Replication software, data, and supplementary materials for the paper: O'Connor, Stewart and Smith, ACL-2013, "Learning to Extract International Relations from Political Context".
Website: http://brenocon.com/irevents and https://github.com/brendano/OConnor_IREvents_ACL2013
Contact: Brendan O'Connor (http://brenocon.com, http://github.com/brendano)

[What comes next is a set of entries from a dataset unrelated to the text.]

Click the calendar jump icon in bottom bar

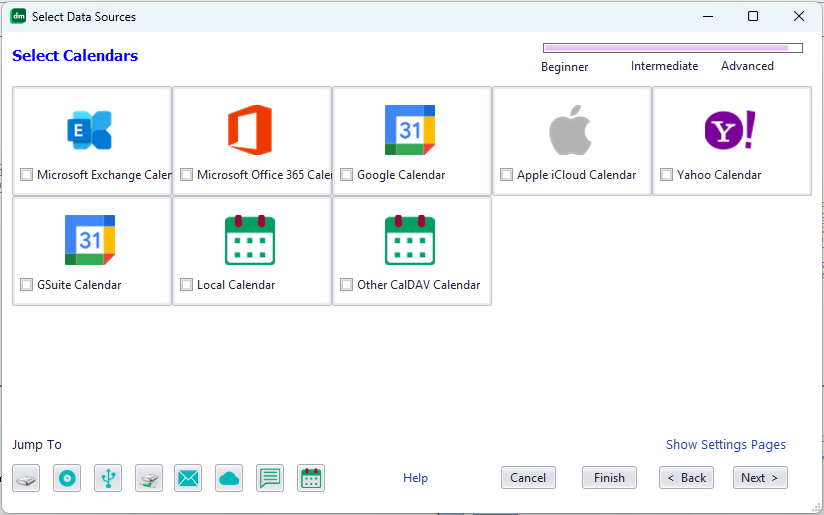[311, 478]
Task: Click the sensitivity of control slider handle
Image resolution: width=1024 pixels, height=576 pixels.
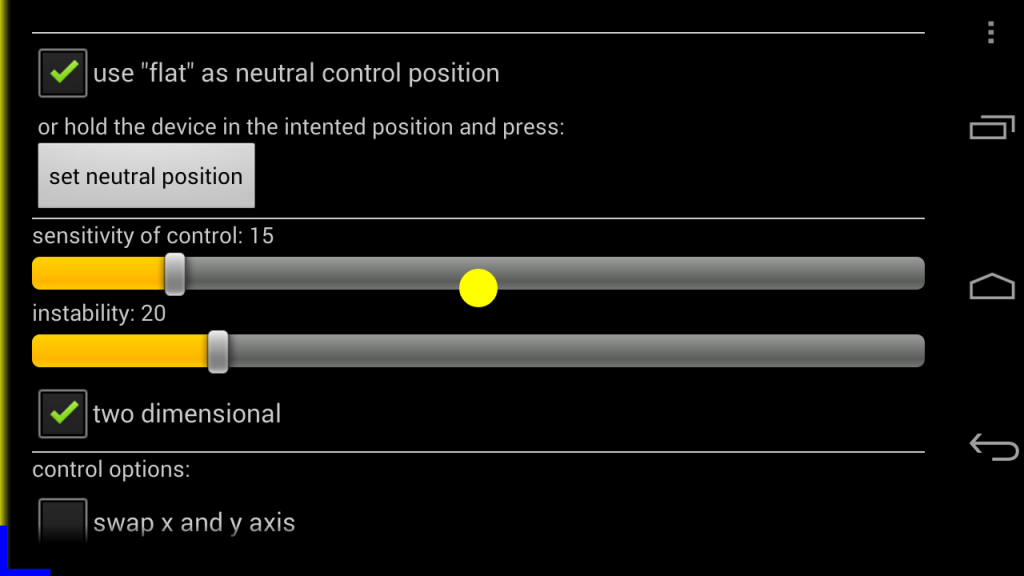Action: (x=175, y=273)
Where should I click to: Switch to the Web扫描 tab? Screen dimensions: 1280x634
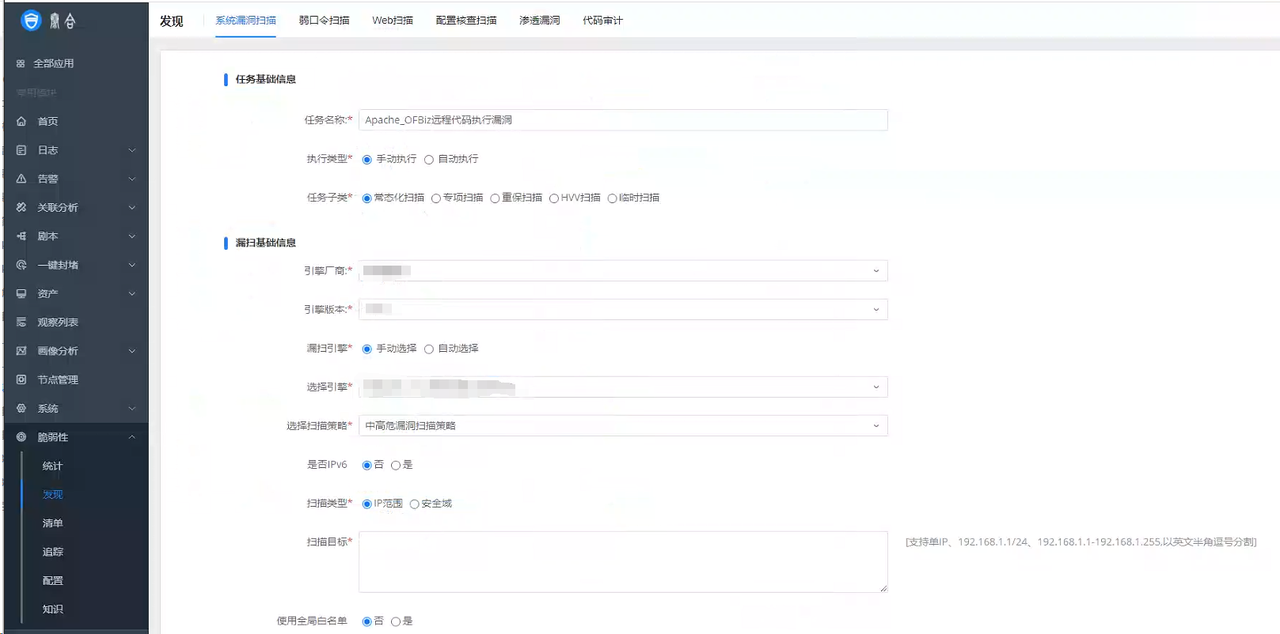[391, 19]
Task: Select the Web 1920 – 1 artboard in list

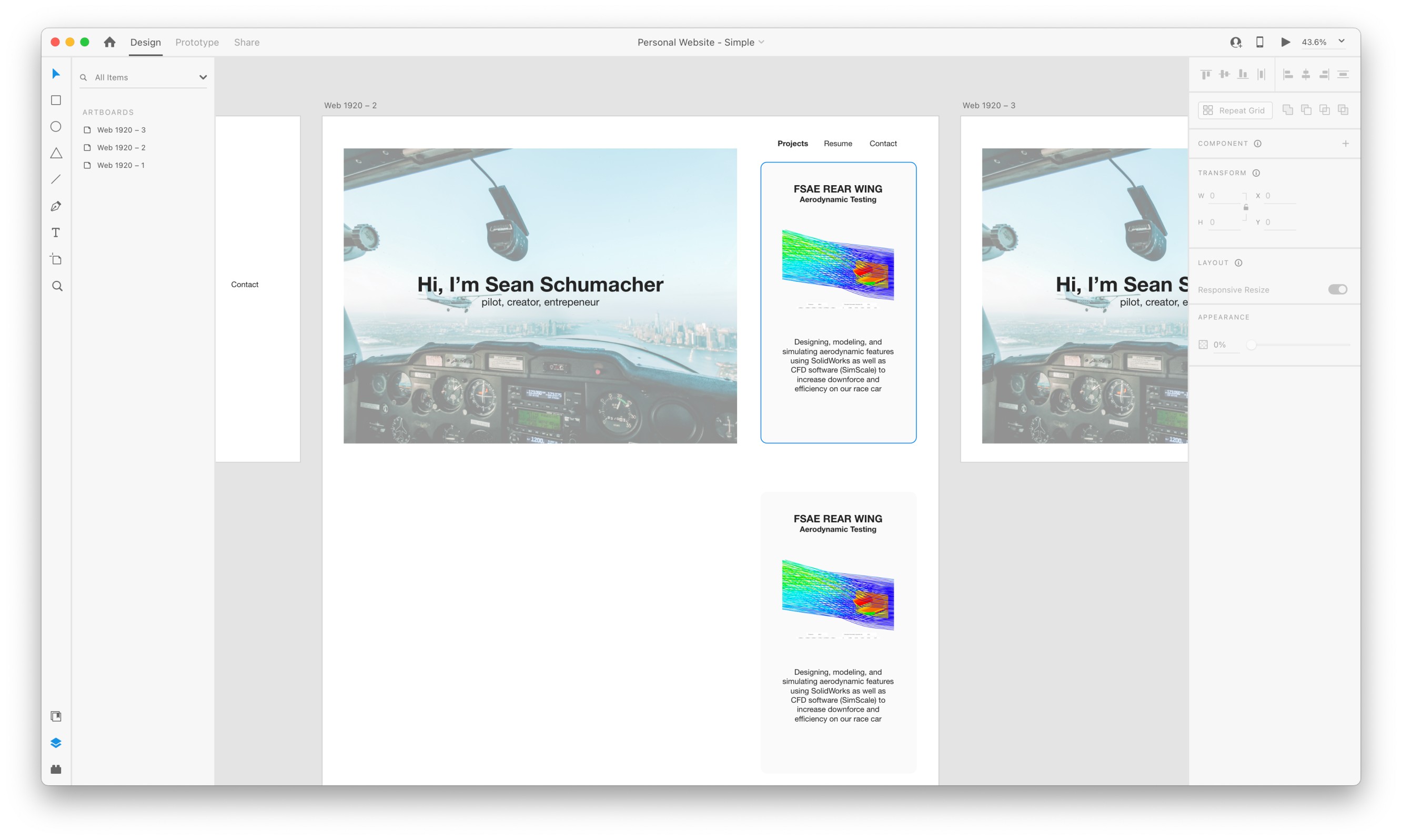Action: (121, 165)
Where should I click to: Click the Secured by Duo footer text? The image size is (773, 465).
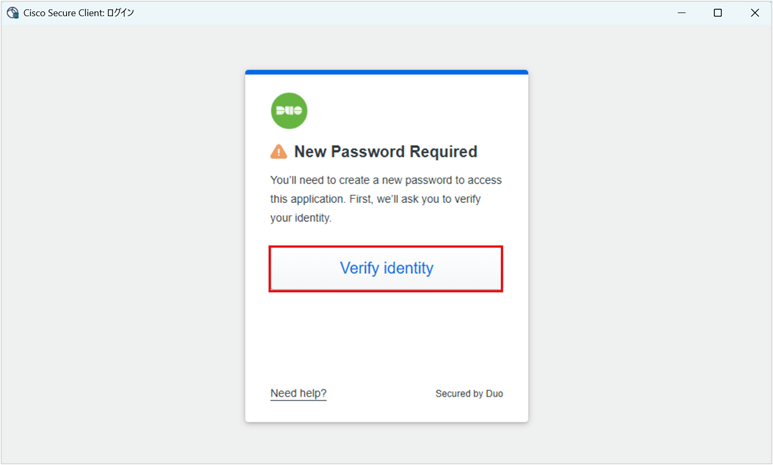point(469,394)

Files contained here (149 MB total; 35 MB without data/):
-
paper.pdf: the paper. link
-
supp.pdf: the supplementary appendix. link
-
data/
- datefile.week: the timestep system we used for experiments in the paper
- v7.pathfil.dthresh=500.pthresh=10: the event tuples files we used for
experiments. (But not the qualitative evaluation; contact us if you need
that one, sorry!) Tab-separated columns are:
- document ID. if it is all numbers, e.g.
0733639
, that's from the LDC NYT Annotated Corpus. Other ones, e.g.APW_ENG_20020805.0309
, are from Gigaword. Most are from Gigaword. (If it starts withNYT_
, that means it's from Gigaword... the subset of Gigaword that is from the NYT.) - tuple ID: a string unique for that event tuple within the document. The first number is the sentence number.
- datestamp of the document
- source actor (ISO3 country code, usually)
- receiver actor (ISO3 country code, usually)
- dependency path, encoded as JSON (from Stanford CCprocessed) in such a way that it does not contain spaces.
- document ID. if it is all numbers, e.g.
- v7.pathcounts, v7.dyadcounts: counts from the full dataset, before pruning to create the above.
-
code/
- dict/: country/actor dictionaries.
- country_igos.txt: the list used in experiments.
- Three-letter codes are ISO3 country codes.
- IGO* codes are ones we added (from one of the TABARI lists)
- X-* codes are other ones we added
- country_igos.txt: the list used in experiments.
- verbdict/: verb-path analysis. Also analysis of TABARI's verb pattern dictionary.
- cameo_verbs.tsv: an attempt to extract all of TABARI's verb patterns, with as minimal alterations as possible
- See http://brenocon.com/tabari_cameo_verbs.html for a view of what's in TABARI's verb pattern dictionary.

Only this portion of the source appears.